But it’s not like that. It’s not for me and I’d be willing to bet my next meal on the fact that it isn’t like that for anyone else either. Some parts we remember as well as our names, other parts we fill in, or we gloss over; ignoring the faded black edges where our memories end.
I remember my Aunt B’s house from the floor up to the couch. Anything over the back of the couch is hidden under a layer of smoke that probably came from my Uncle Porter’s cigars. At least that’s what I like to imagine. I couldn’t have been more than five the last time I was there.
My mom had just left my dad in what was one of the only times in our lives that I ever remember her doing anything without a plan. Mom had schedules and plans and lists for everything. That I do remember. If we needed to go to pick up milk, it would have to take the next available open spot, or she’d spend twenty minutes shuffling things around so that taking the a ten minute trip to the nearest gas station was properly accounted for. But leaving dad hadn’t been on any schedule or list. After I got older I learned they’d had some huge fight, and mom had carried me, half asleep, out to the car and just left. Without clothes, without food, without a blanket or a pillow. She had cash that she’d been hiding from him, she had a car in her name, and she had me.
The next thing I remember is Aunt B’s house. Waking up in the car not knowing where we were. It was dark, but I know what the outside of the house looks like because I saw it in the days after we arrived. Mostly from the back as I’d spent as much time as I could playing in the yard. I climbed the sugar maple in the back every day and I know because every night that I’d come down, my Uncle Porter would take the belt to me for it. I don’t think he wanted to, but my Aunt B wanted him to, and I when I see his hands, wrapped tightly around the leather of a belt that was faded and ancient, I hear him sigh and tell myself he had to be tired of dealing with her.

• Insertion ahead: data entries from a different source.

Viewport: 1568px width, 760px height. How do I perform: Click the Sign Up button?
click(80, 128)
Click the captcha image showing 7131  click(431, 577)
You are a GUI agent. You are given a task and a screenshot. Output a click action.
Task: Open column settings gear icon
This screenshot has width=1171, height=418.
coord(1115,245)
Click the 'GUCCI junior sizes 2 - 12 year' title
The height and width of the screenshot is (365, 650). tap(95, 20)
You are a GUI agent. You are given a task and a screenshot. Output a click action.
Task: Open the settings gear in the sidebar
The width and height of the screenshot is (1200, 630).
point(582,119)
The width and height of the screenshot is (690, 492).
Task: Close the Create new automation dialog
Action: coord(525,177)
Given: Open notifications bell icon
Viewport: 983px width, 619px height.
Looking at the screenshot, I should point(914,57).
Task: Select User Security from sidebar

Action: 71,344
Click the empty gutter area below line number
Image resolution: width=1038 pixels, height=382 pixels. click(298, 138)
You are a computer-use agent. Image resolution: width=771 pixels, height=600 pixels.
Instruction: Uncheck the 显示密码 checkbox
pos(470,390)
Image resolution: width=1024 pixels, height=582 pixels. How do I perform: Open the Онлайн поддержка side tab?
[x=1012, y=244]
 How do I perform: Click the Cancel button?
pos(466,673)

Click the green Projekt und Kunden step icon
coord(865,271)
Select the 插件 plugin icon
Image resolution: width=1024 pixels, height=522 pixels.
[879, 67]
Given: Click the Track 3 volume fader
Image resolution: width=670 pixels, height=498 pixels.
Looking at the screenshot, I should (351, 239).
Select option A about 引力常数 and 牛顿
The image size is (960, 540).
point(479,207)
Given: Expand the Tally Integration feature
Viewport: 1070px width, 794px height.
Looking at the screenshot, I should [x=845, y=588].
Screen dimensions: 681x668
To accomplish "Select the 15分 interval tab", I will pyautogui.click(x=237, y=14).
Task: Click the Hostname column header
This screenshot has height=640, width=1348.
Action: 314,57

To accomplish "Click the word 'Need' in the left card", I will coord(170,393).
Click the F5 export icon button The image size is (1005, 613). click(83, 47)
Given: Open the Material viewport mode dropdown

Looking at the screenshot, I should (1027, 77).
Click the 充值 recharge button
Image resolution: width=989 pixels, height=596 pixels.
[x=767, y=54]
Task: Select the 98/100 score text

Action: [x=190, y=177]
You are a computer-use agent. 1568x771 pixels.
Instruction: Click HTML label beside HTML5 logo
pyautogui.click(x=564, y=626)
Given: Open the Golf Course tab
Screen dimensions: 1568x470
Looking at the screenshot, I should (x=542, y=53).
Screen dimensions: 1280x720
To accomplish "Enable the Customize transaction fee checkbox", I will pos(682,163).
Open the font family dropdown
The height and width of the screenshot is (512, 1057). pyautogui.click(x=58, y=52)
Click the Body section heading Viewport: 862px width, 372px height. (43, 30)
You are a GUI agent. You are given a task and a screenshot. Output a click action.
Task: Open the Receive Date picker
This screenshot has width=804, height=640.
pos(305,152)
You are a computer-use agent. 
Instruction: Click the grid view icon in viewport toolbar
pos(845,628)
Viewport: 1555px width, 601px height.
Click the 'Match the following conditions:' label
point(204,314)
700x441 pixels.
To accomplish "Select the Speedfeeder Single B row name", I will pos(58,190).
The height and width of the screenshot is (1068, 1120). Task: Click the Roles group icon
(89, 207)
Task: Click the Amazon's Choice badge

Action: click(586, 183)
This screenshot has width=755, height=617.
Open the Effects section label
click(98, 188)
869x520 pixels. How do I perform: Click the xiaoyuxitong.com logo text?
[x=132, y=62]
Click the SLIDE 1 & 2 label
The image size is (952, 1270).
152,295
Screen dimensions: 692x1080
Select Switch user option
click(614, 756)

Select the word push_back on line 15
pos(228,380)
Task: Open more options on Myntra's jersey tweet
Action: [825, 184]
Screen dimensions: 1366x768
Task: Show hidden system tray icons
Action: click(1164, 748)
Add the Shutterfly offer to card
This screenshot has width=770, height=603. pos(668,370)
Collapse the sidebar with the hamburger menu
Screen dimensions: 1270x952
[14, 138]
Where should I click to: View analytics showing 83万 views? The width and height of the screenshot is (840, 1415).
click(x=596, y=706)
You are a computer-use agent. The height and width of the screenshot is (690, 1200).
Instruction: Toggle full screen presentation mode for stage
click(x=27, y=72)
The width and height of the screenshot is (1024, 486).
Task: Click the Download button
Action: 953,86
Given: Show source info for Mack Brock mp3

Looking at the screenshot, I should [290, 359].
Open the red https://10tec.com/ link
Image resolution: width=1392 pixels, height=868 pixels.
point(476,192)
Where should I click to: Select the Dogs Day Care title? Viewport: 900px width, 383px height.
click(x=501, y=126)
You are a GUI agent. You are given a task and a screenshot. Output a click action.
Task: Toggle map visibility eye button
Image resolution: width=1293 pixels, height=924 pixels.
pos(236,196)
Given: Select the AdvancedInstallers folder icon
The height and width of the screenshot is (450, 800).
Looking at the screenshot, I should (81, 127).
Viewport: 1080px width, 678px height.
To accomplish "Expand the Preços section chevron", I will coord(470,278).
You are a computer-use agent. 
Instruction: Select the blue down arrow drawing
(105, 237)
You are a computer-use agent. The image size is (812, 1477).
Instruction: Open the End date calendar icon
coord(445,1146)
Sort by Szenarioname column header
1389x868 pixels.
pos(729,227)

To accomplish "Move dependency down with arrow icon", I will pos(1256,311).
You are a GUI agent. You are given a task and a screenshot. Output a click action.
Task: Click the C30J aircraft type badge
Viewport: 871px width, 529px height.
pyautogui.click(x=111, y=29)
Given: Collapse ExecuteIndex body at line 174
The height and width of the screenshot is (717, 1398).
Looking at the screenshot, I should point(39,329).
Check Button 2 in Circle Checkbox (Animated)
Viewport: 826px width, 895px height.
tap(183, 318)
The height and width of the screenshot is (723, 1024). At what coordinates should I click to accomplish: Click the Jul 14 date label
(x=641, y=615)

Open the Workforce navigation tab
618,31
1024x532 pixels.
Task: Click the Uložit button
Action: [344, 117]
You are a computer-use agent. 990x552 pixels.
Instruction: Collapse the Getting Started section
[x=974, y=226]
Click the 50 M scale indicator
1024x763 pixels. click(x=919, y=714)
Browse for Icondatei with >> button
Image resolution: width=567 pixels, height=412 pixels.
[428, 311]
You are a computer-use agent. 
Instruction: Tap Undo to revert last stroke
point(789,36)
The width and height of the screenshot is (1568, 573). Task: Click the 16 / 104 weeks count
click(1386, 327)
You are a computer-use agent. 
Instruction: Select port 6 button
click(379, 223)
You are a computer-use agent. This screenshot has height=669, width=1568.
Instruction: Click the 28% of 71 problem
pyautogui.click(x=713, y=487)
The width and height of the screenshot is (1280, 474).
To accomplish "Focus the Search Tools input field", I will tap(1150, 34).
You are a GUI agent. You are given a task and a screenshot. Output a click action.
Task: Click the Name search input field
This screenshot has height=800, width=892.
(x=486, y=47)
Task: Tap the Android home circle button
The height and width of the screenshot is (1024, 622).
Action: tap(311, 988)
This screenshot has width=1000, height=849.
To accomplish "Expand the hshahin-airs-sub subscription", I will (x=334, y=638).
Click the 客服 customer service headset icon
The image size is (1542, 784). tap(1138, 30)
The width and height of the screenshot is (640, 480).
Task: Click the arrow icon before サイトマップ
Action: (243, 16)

“Aunt B” was technically not my aunt, she was my mother’s aunt, and she was the oldest, least happy person I’ve ever met. Which is saying something. She had an obsession with little ceramic dogs that I’m pretty sure were meant to be out in the garden, but spilled over into her living room and stood stark still on the stairs, watching you with lifeless eyes. Aunt B didn’t have any real dogs. She said she hated them because they were loud and smelled. But when I think of her, of staring up the towering expanse of her old hand-sewn dresses to her constant scowl and wrinkled skin, I see the spitting image of a big, bald Cocker Spaniel with what’s left of its fur pinned back tightly away from its face. And not the short-faced American type, the English ones with the faces like they got sucked into the hose of a vacuum cleaner. Which probably isn’t very accurate, but it makes me laugh sometimes. Other times it scares me, because my memories of her house remind me of something out of a horror film.
It was dark because of something to do with Uncle P’s eyes. Except the kitchen, which was blue and white and had two huge windows with no curtains. Aunt B brought my uncle food whenever he so much as grunted, and the entire house was a maze of doors, so the kitchen light never reached the living room, where my uncle could be found at all hours of the day, smoking cigars and complaining about the sports on the TV. I’m sure he got up, because every night Aunt B would lock the doors so that I couldn’t wander outside. She’d tap around in her heels each morning loudly wiggling each one as I ate breakfast alone at the table. But every day, at some time in the day, the back door would miraculously unlock itself, and even though I ended up getting whipped for it each night, I know he was always the one to unlock it so I could get out.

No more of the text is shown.